Auckland Transport is replacing a slippery white line near the spot where a cyclist was killed on Tamaki Drive last year, after reports of two accidents in a day caused by skidding.
Recreational cyclist Jim Tabak broke a shoulder blade on Tuesday when a companion skidded on the line and toppled on to him on a tight left-hand bend near Kelly Tarlton's Underwater World.
He said several other riders in his Mt Eden Cycles group crashed into them, but slow-moving motor vehicles were able to stop in time so nobody else was injured.
And Mt Eden Cycles owner Mark Taylor said a member of another group of riders associated with his shop crashed at the same spot and broke a collar-bone about half an hour before Mr Tabak was injured.
He had also heard of another crash last week.
Mr Tabak said he also slipped last week on the white line, which is on the outside of a narrow green bicycle lane, although he managed to stay upright on that occasion.
The bend is across the road from a pinch-point on Tamaki Drive where 27-year-old English nurse Jane Bishop was killed in November, after she allegedly swerved to avoid an opening car door and was hit by a truck while cycling towards Mission Bay.

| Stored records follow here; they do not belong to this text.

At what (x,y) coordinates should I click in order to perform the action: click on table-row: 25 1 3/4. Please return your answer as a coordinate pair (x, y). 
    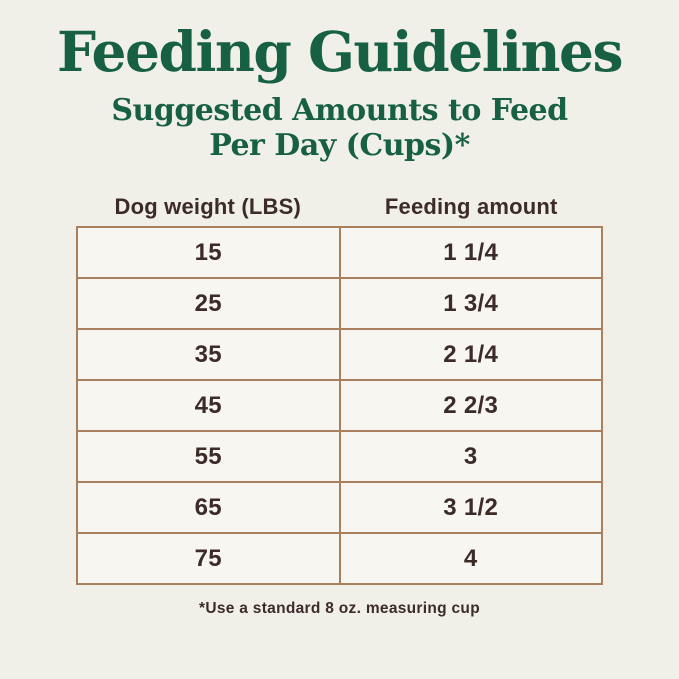
    Looking at the image, I should click on (340, 304).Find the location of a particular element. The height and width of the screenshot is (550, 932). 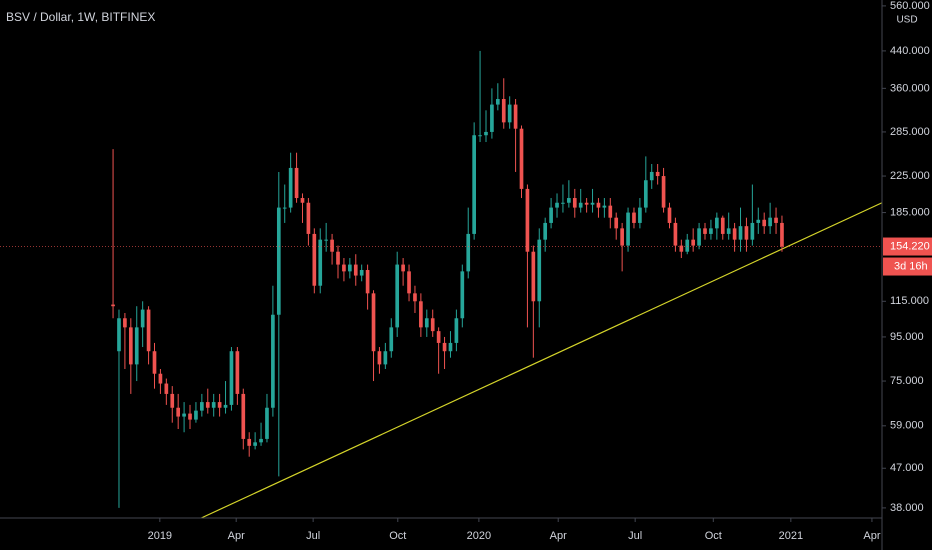

y-tick-label: 285.000 is located at coordinates (910, 132).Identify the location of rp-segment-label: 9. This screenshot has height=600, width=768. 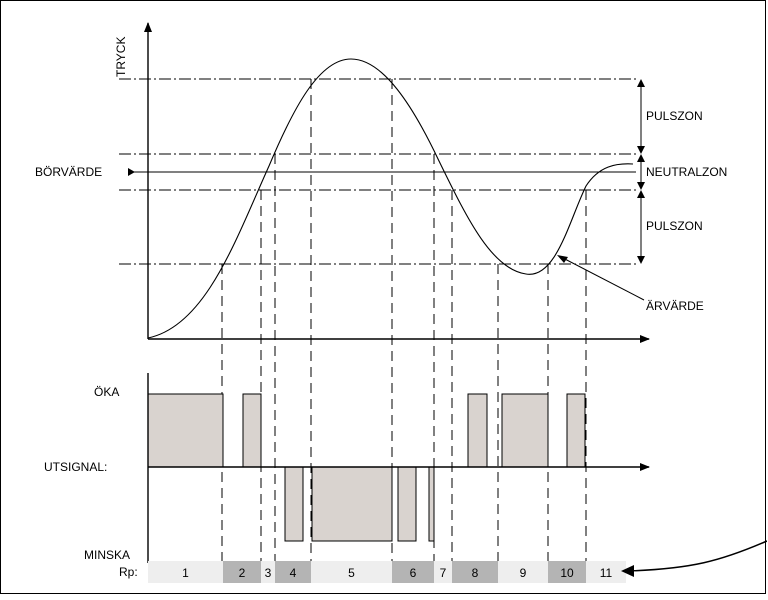
(524, 573).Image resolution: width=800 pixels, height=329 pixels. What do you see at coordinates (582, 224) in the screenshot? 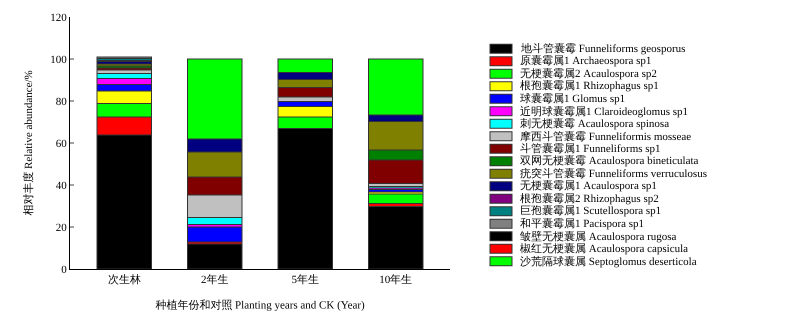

Auckland Transport moved swiftly then to remove four parking spaces on the seaward side of the road to create more room, after an allegation that the former Auckland City Council ignored a warning from a cycling advocate about the pinch-point four years earlier.
Mr Tabak, who reported his crash to Auckland Transport, said he was relieved it had promised to quickly replace the white line, which was particularly slippery in wet weather.
Road corridor operations manager Andrew Allen told him in an email on Thursday that he had asked a staff member to visit the site and ensure a non-slip surface was applied "by the end of next week".
But after Cycle Action Auckland said more-urgent attention was needed, Auckland Transport communications manager Wally Thomas told the Weekend Herald a contractor would start replacing the line today.
Mr Thomas said the task would take at least two days, even in good conditions, and his organisation would do its best to finish by Monday.
But he could not guarantee that, as dry weather was needed to lay the new surface in place of an existing therma-plastic composition.
He said it was ironic the white line had been laid to delineate the cycle lane in order to improve safety.
Road markings elsewhere along Tamaki Drive would be checked for skid resistance.
Cycle Action Auckland spokes-woman Barbara Cuthbert praised the transport organisation for a "reasonable response" to what appeared to be a serious hazard.
But she said other dangerous spots on the road needed prompt attention.